▶ **読解テキスト**:
#####
こんばんは。海保けんたろー(株式会社ワールドスケープ代表/ドラマー)です。

オリエンタルラジオの中田さんのブログ記事が、にわかに話題になっている。

>> オリエンタルラジオ 中田 公式ブログ – オリラジ中田、転売撲滅の画期的システム発表!

チケットの転売屋問題についてどう対応していくべきか、新しいアイデアを考えたから実行します!という記事だ。
これを考え、分かりやすく説明し、実行するということに、心から拍手を送りたい。

転売屋問題は音楽業界においてとても重要な問題であるし、それに対して一石を投じるこのアイデアはとても素敵だと思う。

だが、ぼくから見ると抜け落ちている発想があると感じたため、エールを込めて指摘したい。

具体的に言うと「チケットの購入タイミングが変化すること」について考慮されていないのだ。

以下、詳しく説明する。

ジャスト・キャパシティ・システムについて

元記事は長文であるし、読んでいないという方もいると思うので、中田さんのアイデア(ジャスト・キャパシティ・システム)について、まずはぼくの理解を共有しておく。
#####
▶ **データセット部分**:

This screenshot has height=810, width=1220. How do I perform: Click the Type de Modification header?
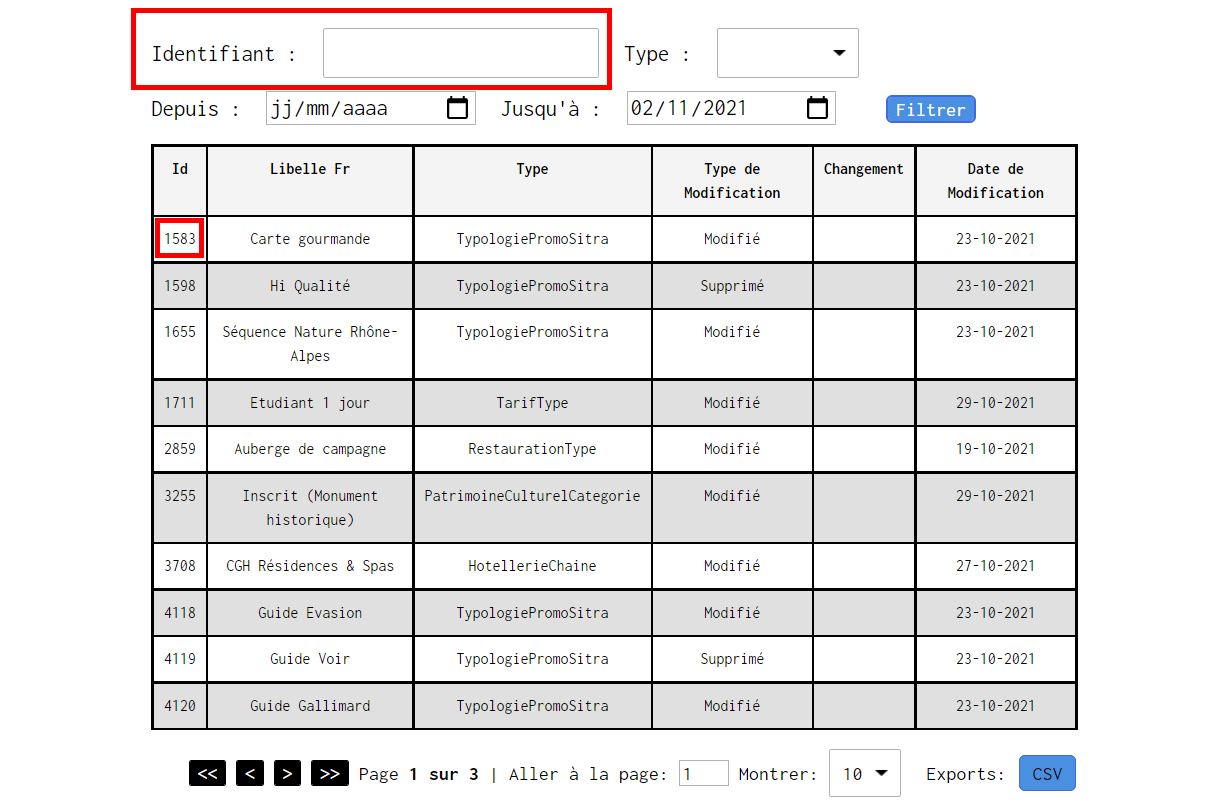(732, 181)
#####
▶ **課題の指示**:
次の(a)〜(c)がチケット転売屋問題についての文章の内容と一致するかどうか、それぞれ「はい」か「いいえ」で答え、判断の根拠となる本文の語句を正確に引用してください。
(a) 筆者は、中田さんのアイデアに抜け落ちている発想があると感じている。
(b) 筆者は、転売屋問題を音楽業界においてあまり重要ではない問題だと考えている。
(c) 筆者によれば、中田さんのアイデアはチケットの購入タイミングの変化を考慮している。

▶ **解答**:
(a) はい。「ぼくから見ると抜け落ちている発想があると感じた」
(b) いいえ。「転売屋問題は音楽業界においてとても重要な問題である」
(c) いいえ。『「チケットの購入タイミングが変化すること」について考慮されていないのだ』